Downing Street issued the warnings as the two prime ministers travelled to Weston Park, a stately home in the English Midlands, to host a fourth day of negotiations likely to stretch through the night.
Ahead of the resumed talks, Mr Blair's spokesman said: "The prime ministers want to establish whether they [the parties] have the will to move forward together." He echoed the Ulster Unionists and the nationalist SDLP by singling out decommissioning of paramilitary weapons as the crucial problem holding up progress.
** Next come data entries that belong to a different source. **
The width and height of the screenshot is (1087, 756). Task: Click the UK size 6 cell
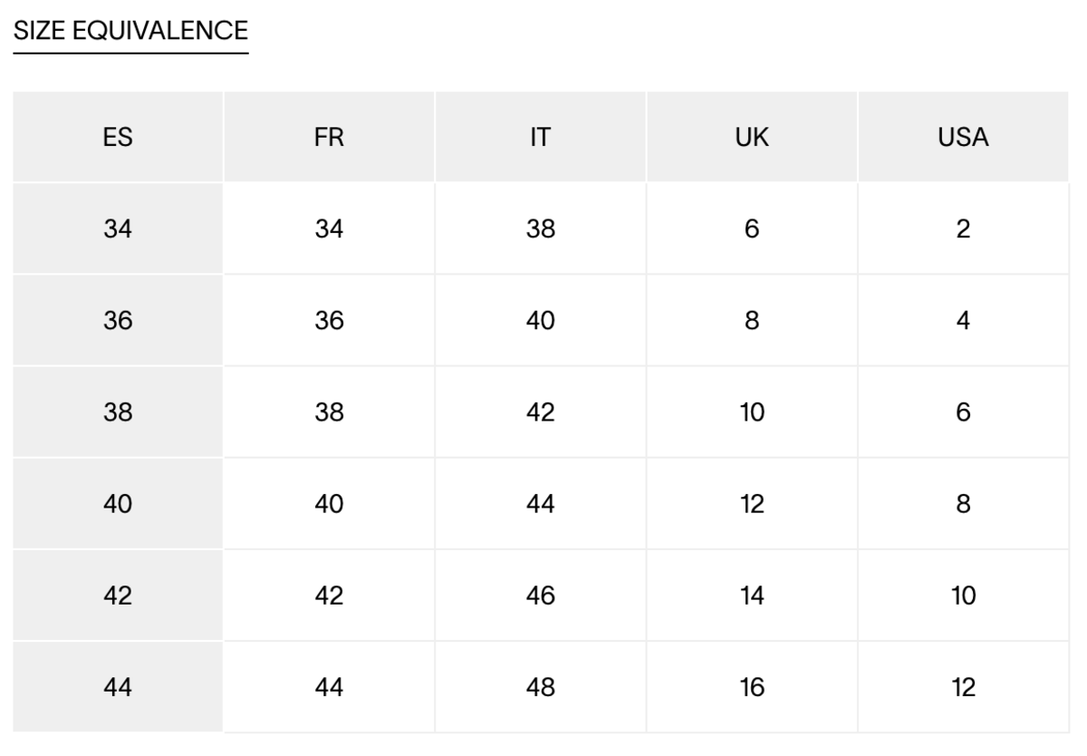click(752, 229)
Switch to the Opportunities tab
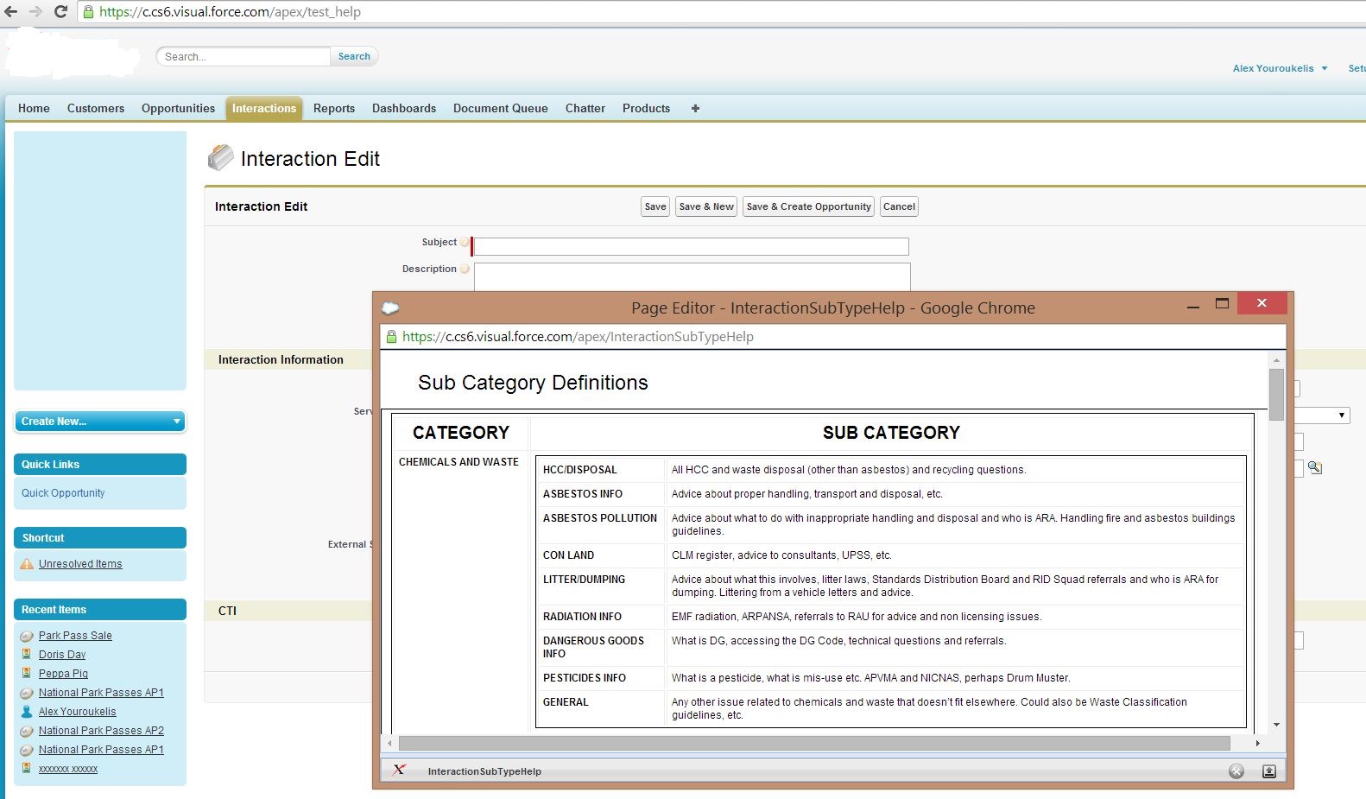 (178, 109)
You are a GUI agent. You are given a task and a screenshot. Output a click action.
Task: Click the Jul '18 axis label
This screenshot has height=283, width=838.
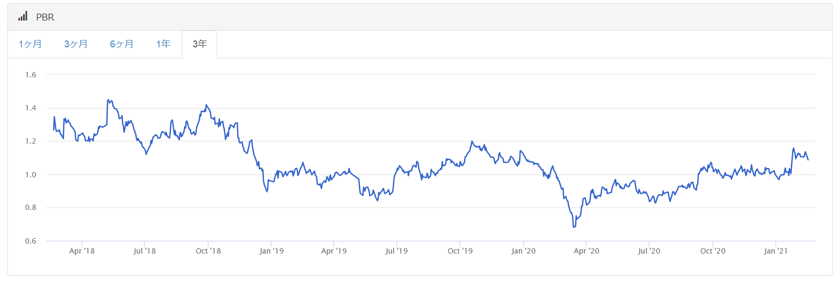pyautogui.click(x=145, y=251)
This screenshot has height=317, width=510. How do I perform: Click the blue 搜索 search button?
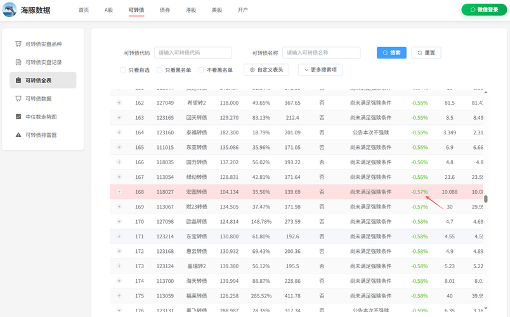coord(391,53)
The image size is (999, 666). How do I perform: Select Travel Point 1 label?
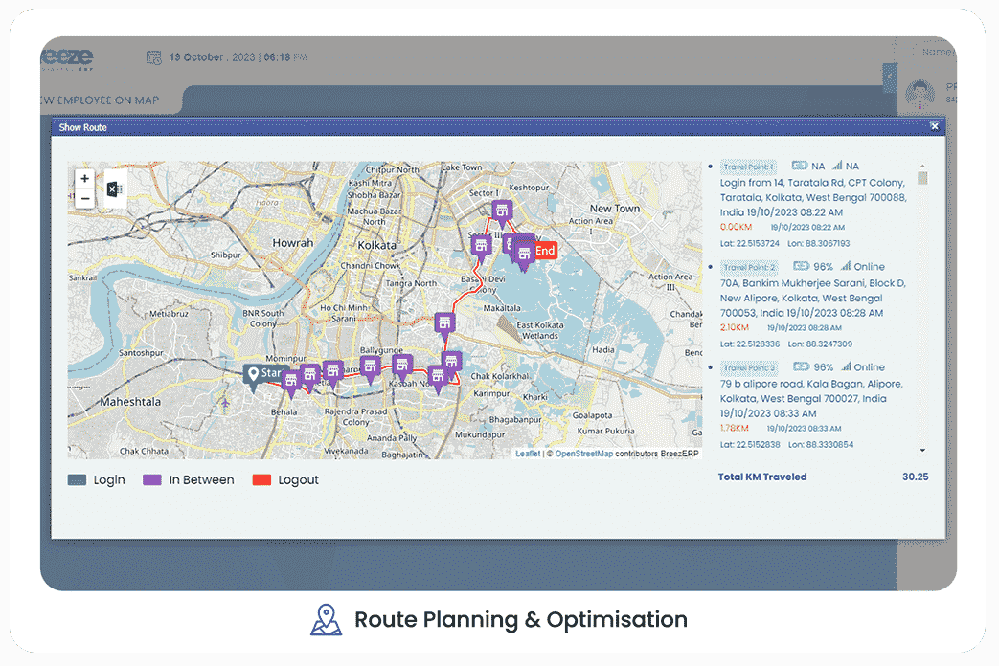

The spokesman said the two leaders had full schedules after this weekend – Mr Ahern flies to South America on a 16-day trade mission on Monday while Mr Blair will travel to the G8 summit of world leaders on Friday. He said: "If you look at the two diaries there will not be another window of opportunity in weeks to come."
The tension surrounding the fresh round of talks was heightened by the violence in Northern Ireland after the 12 July celebrations, the climax of the Protestant marching season.
The Ulster Unionist leader, David Trimble, whose resignation as First Minister precipitated the current talks, is under pressure from Unionists to walk away from them unless he can wring concessions from the Republicans on decommissioning.
An added problem for the two governments is the refusal of the Progressive Unionist Party and the Ulster Democratic Party to attend the talks. Both have strong links to loyalist paramilitary groups.
The mood during the three days of talks earlier this week was almost unremittingly gloomy, but British officials insisted enough progress had been made to go on.
Sinn Fein – insisting that any deal has to be linked to more reform of policing in Northern Ireland and a scaling back of the Army's presence – also said it had had fruitful private discussions with the two governments on Wednesday.
However, the animosity between the parties surfaced again yesterday as Jeffrey Donaldson, one of the Unionist negotiating team, said the talks had been a waste of time, and the Sinn Fein president, Gerry Adams, said of the SDLP deputy leader, Seamus Mallon: "Seeking to score points off us in public while refusing to engage in private isn't the way to make progress."